EXERCISE DATA:
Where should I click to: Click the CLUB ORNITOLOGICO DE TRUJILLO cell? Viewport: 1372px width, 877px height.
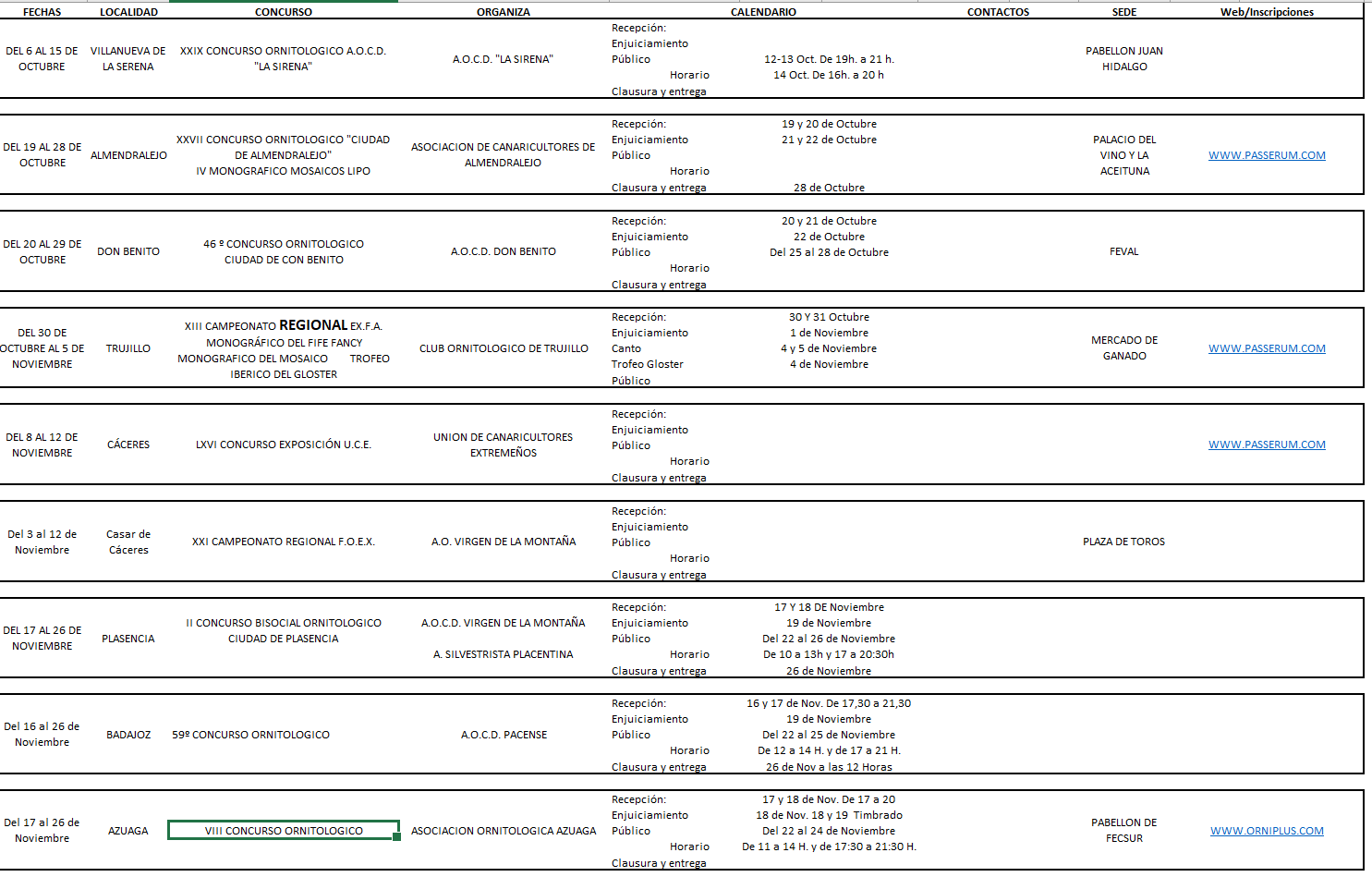(504, 348)
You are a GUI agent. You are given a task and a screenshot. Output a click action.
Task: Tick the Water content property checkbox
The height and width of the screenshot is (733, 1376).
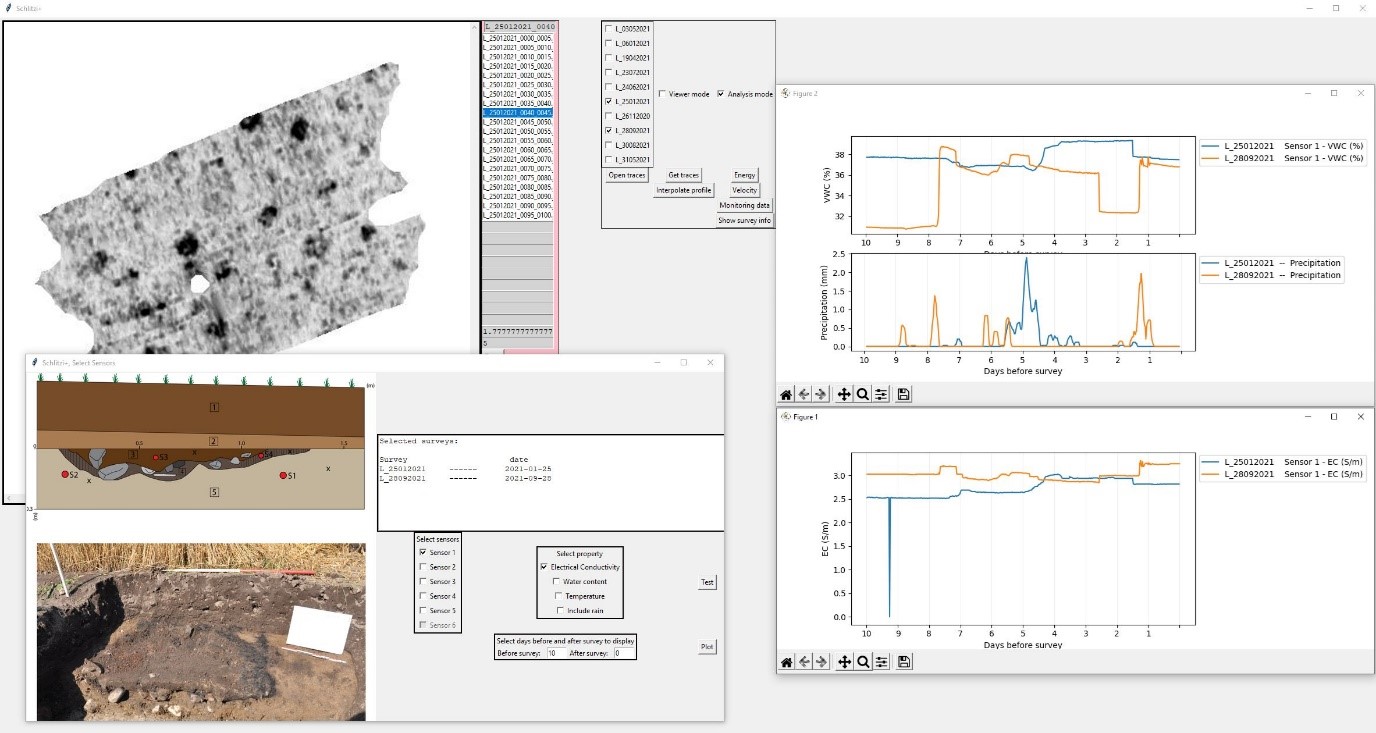point(557,581)
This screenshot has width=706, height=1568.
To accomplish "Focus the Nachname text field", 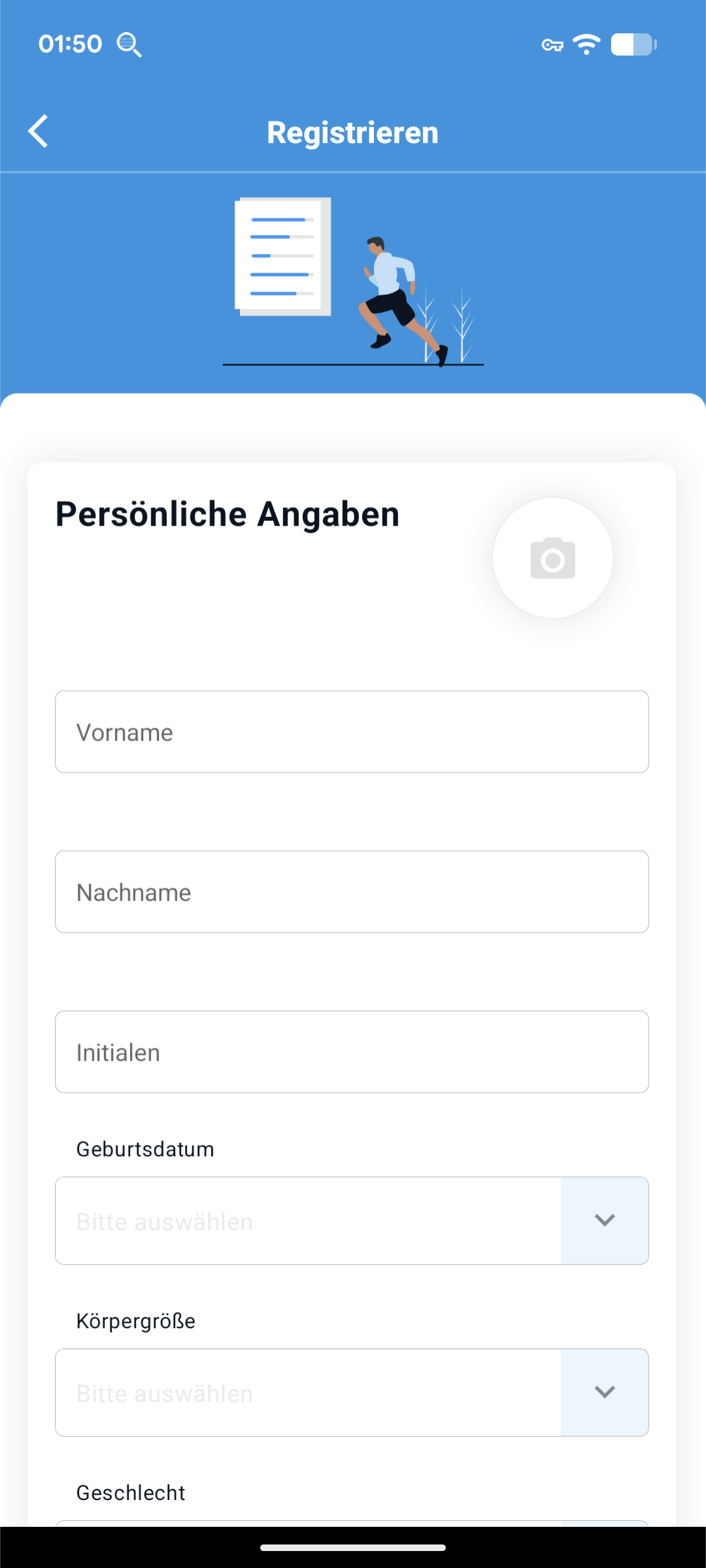I will [352, 892].
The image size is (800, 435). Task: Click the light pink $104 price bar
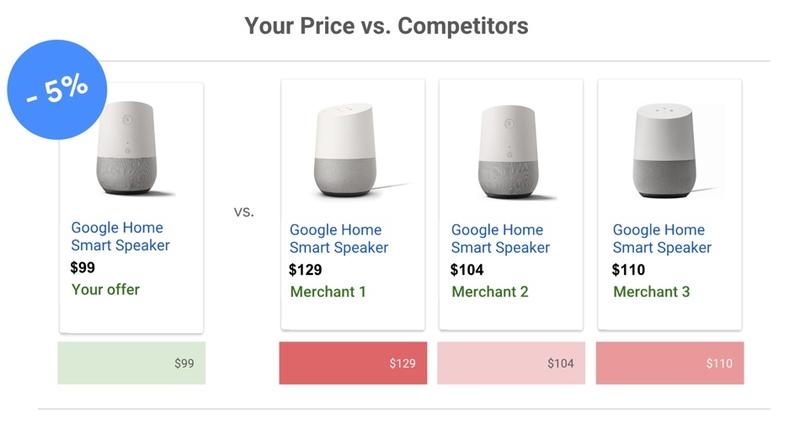[x=511, y=363]
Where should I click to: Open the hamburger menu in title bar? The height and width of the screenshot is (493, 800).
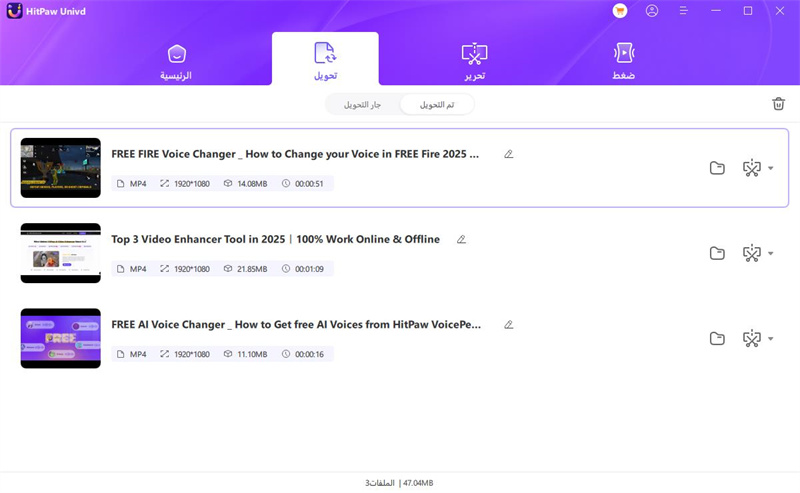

REQUIRED WORK: Give back the material exactly as written, from its first line to the line that contains "This screenshot has width=706, height=1568.", and leave out the pictures.

TASK RESULT:
Where should I click to: Click the CLUB ORNITOLOGICO DE TRUJILLO cell? Viewport: 1372px width, 877px height.
(504, 348)
You are a GUI agent. You are given a task and a screenshot. Output a click action.
Task: Tick the Water content property checkbox
The height and width of the screenshot is (733, 1376).
point(557,581)
This screenshot has width=706, height=1568.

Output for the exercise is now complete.